If a diastema is causing you to feel less than comfortable when smiling, you’ll be pleased to learn that filling this space can often be done in just one or two visits, and very affordably. We begin by assessing the width of the gap. When the open space is minimal and the two front teeth are not wide, we may be able to focus treatment on just those two teeth.

However, filling a wider gap by trying to widen the two front teeth can result in “bunny teeth.” To avoid this, it may be necessary to involve more than just the two gapped teeth. The material that is used may also depend on the width of the gap. The one recommended for you will be explained. The two options typically used for correcting a diastema are:

• Bonding – This treatment uses a tooth-colored composite resin that is painted onto natural teeth. The material is carefully shaped to fill in the space between the teeth. The procedure often requires just one visit and numbing needs are minimal. The process begins with a careful shade matching so the composite resin blends naturally with the color of the teeth involved in treatment. Then, the teeth are ‘roughed’ and a conditioning material is applied so the bonding adheres properly. After the bonding has been shaped and contoured, an ultraviolet light is used to harden the material. Finally, the material is polished to a natural sheen.

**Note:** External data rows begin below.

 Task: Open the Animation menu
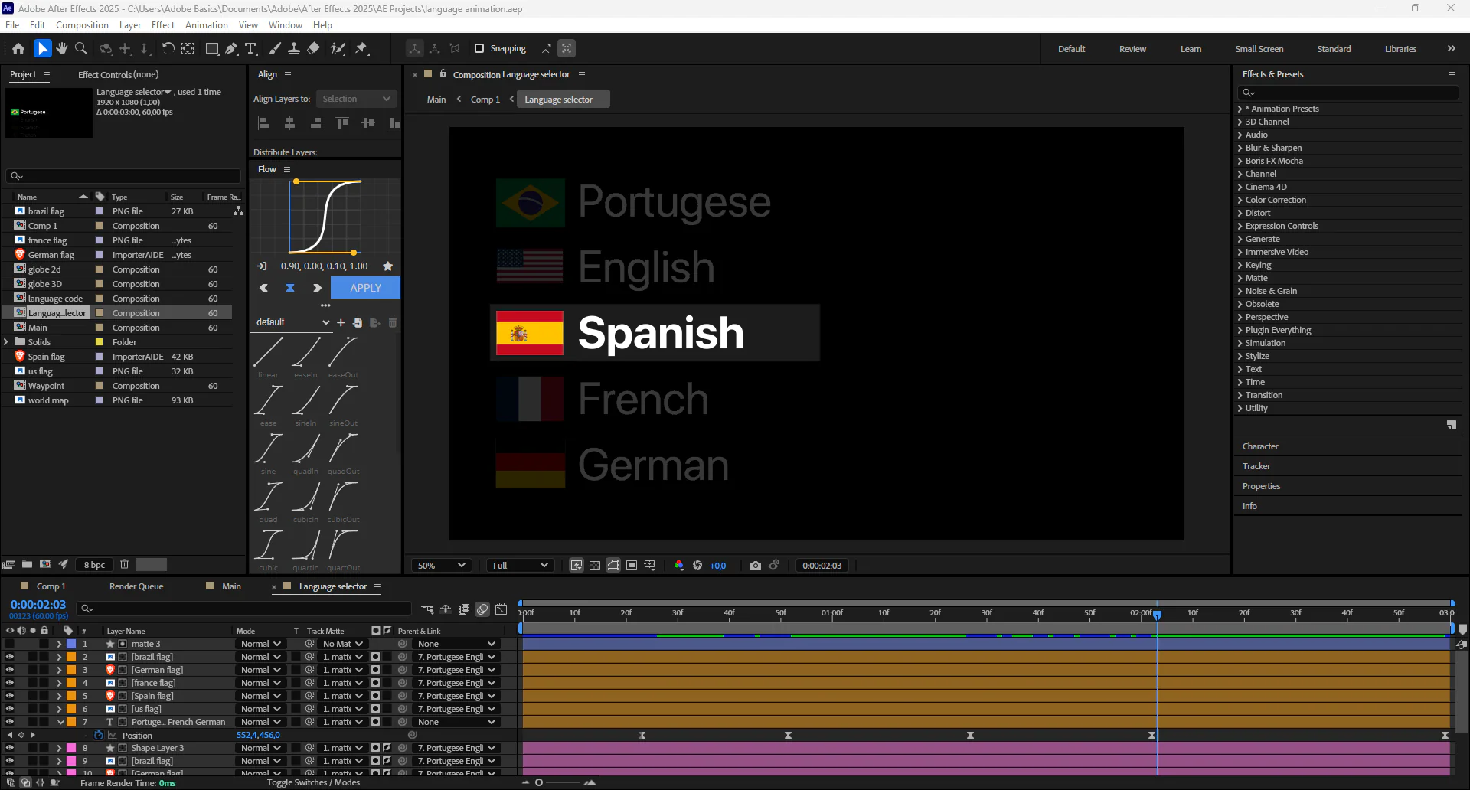pyautogui.click(x=206, y=25)
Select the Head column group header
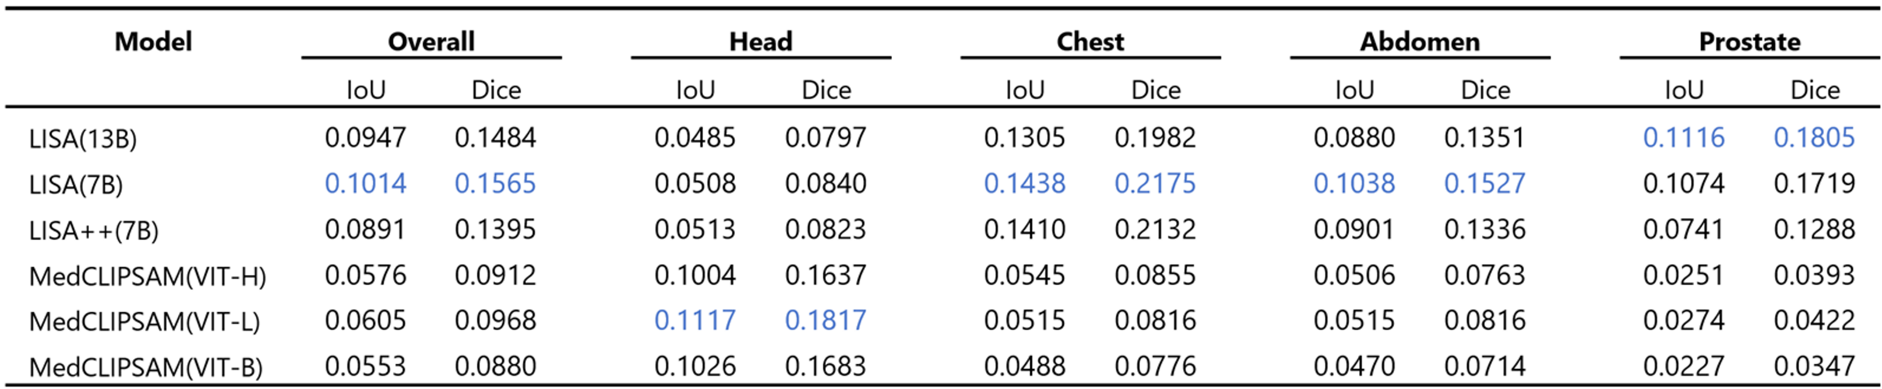 (x=761, y=42)
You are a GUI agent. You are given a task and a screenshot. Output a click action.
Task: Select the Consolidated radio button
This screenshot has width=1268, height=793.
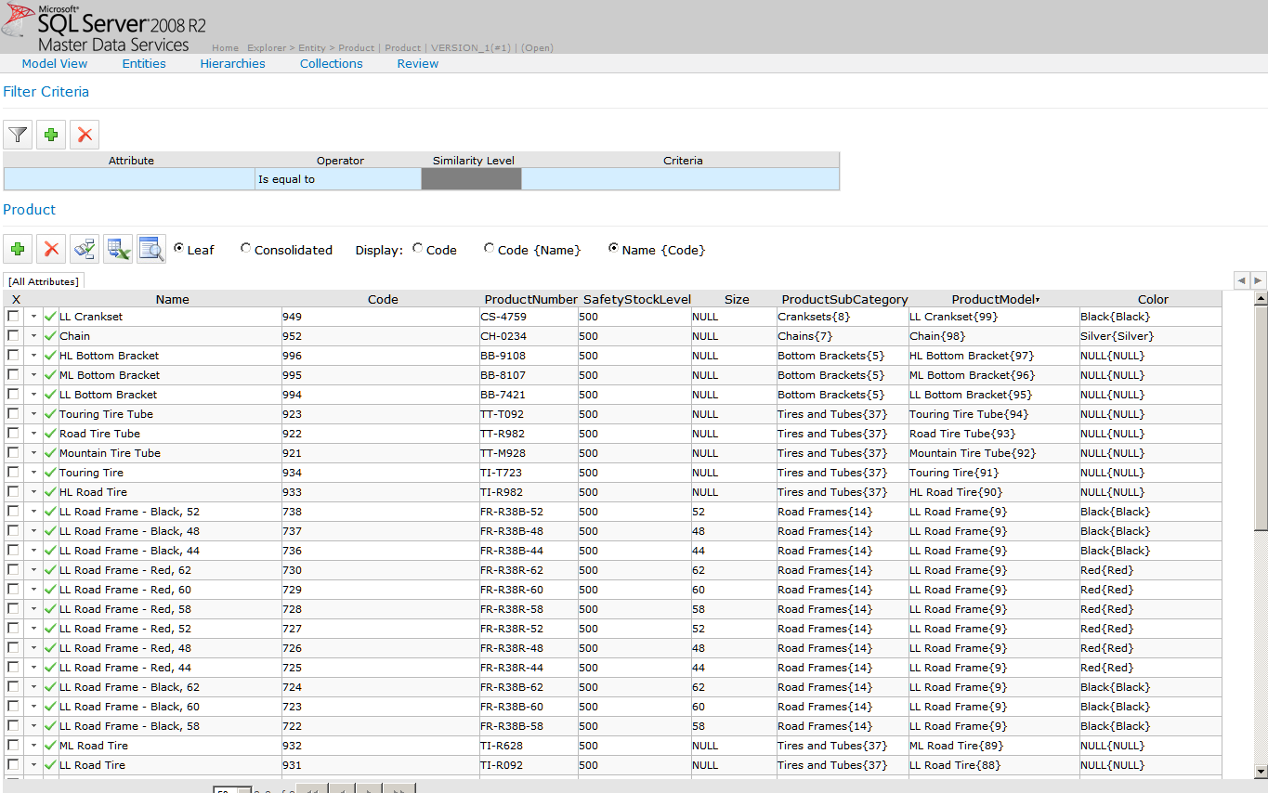pos(245,249)
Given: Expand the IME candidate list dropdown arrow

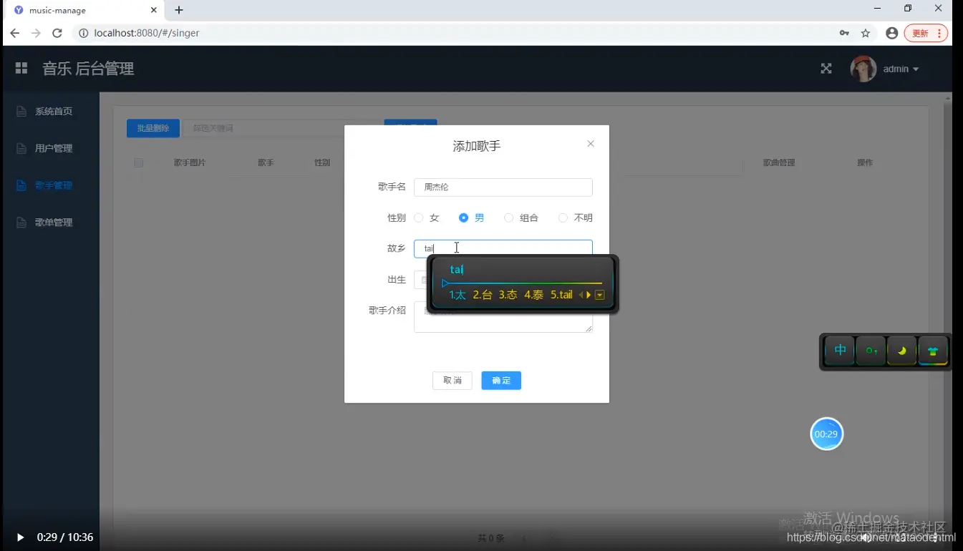Looking at the screenshot, I should pos(600,294).
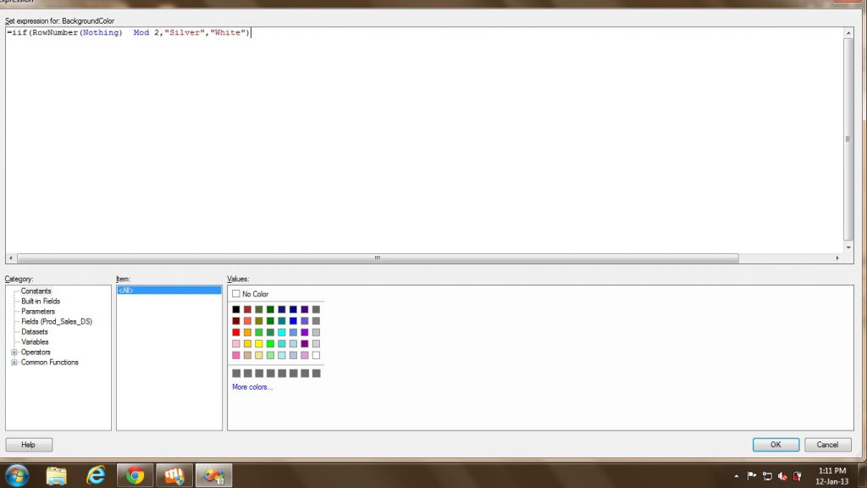Open the Action Center flag in tray
Image resolution: width=867 pixels, height=488 pixels.
click(752, 474)
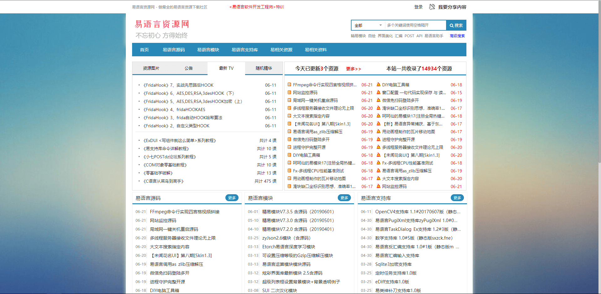
Task: Click the megaphone icon beside 我要分享内容
Action: coord(432,7)
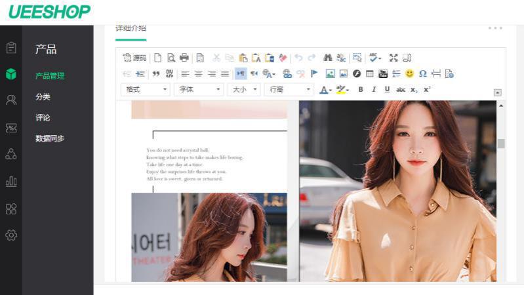Image resolution: width=524 pixels, height=295 pixels.
Task: Open the analytics bar chart sidebar icon
Action: click(11, 182)
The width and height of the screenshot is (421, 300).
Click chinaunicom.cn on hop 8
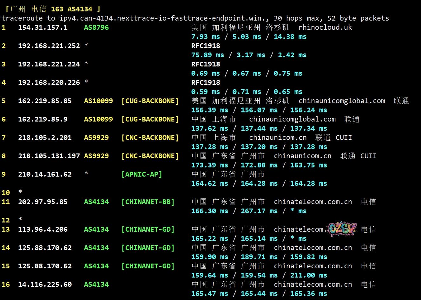303,156
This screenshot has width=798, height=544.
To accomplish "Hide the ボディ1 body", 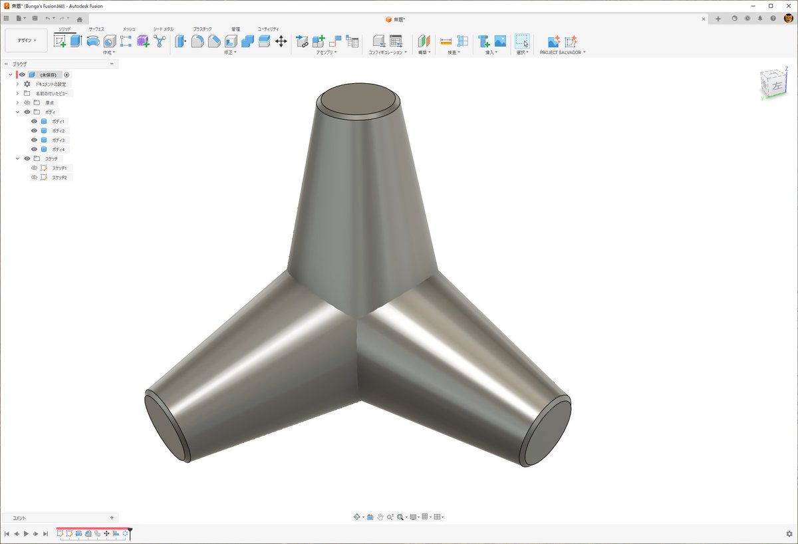I will [x=33, y=121].
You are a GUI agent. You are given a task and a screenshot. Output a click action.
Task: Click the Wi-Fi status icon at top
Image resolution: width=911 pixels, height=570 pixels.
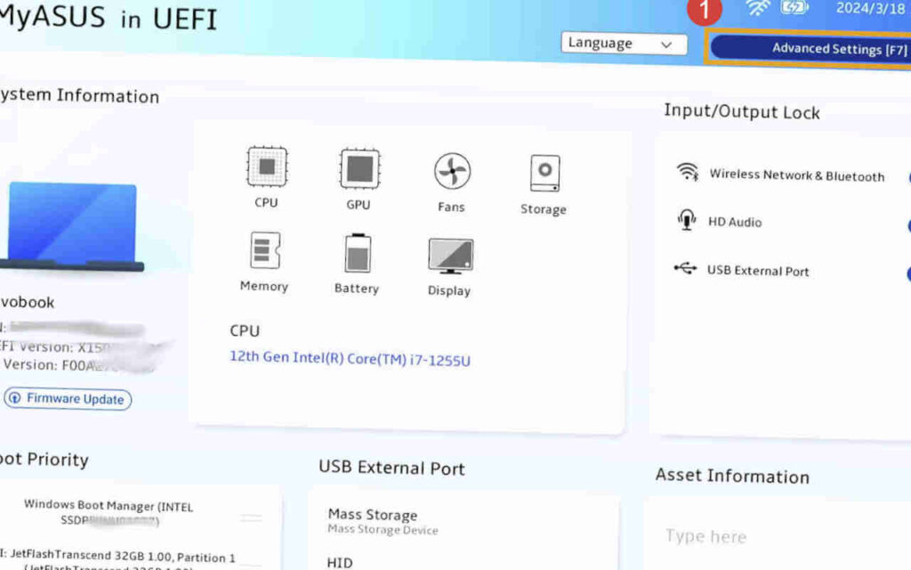pyautogui.click(x=758, y=7)
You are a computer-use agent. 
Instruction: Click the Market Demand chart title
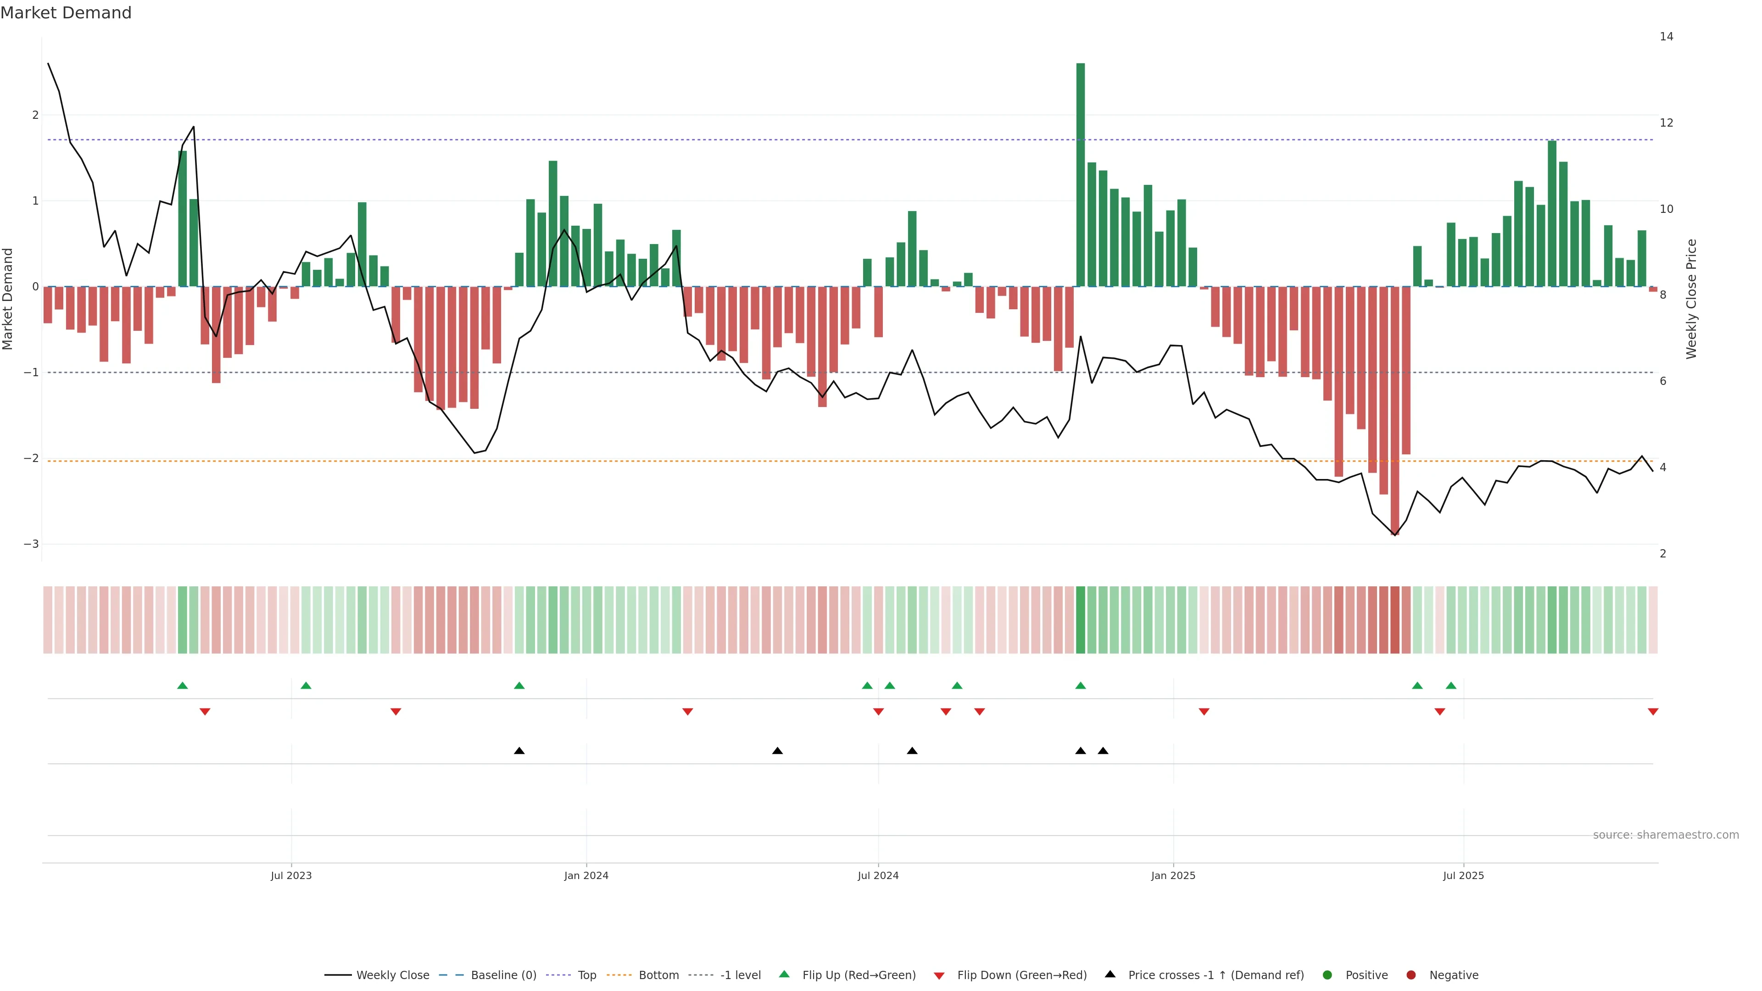click(66, 13)
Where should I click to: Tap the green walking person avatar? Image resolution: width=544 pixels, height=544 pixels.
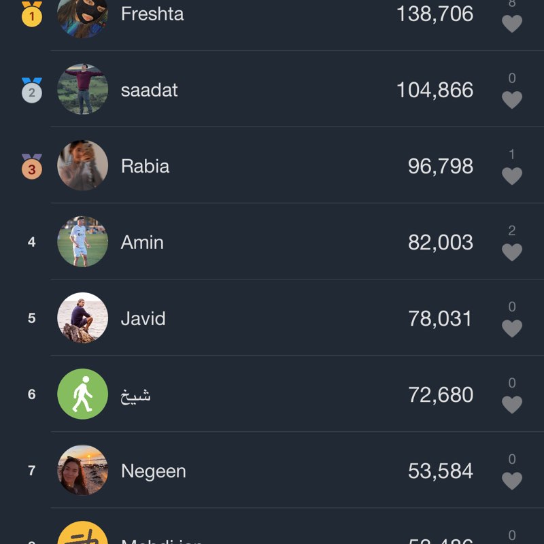coord(82,394)
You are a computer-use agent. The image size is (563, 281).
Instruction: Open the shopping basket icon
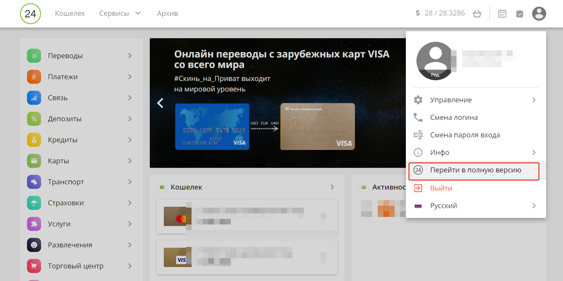[477, 14]

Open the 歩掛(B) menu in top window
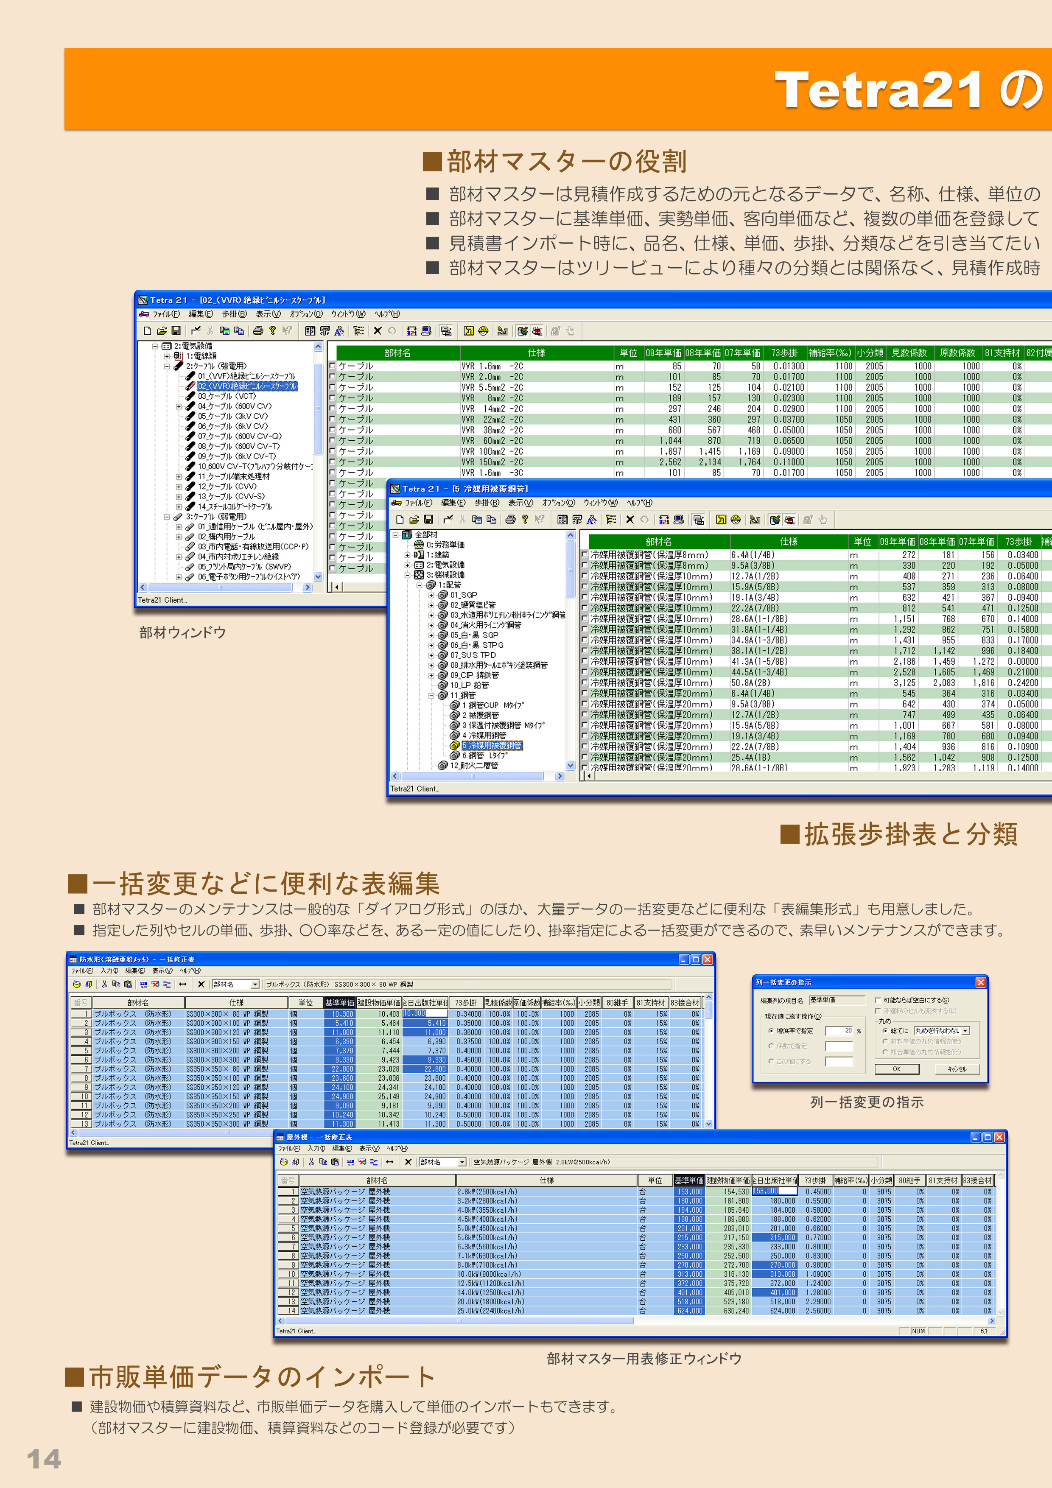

Although bonding is an affordable option that can repair flaws in a single visit, its drawbacks should be considered. For example, bonding material isn’t as strong as porcelain, which is used in veneers and crowns. This makes bonded teeth are at greater risk for chips. Bonding material also stains or yellows more easily.

• Porcelain Veneers & Crowns  – The closest thing to the durability and longevity of natural teeth is porcelain. Superior to any other material used in cosmetic dentistry, porcelain restorations even reflect light as a natural tooth and can provide an opalescence so natural no one would suspect you’ve had ‘dental work’. Porcelain is highly durable (a particular advantage for front teeth) and more resistant to staining. For wide gaps, just four or six veneers can recreate a smile beautifully while eliminating the former space.

For some gaps between teeth, moving natural teeth into proper alignment through orthodontic treatment may be the best option. We work with several exceptional orthodontists and can request an evaluation to determine if your diastema requires this type of treatment.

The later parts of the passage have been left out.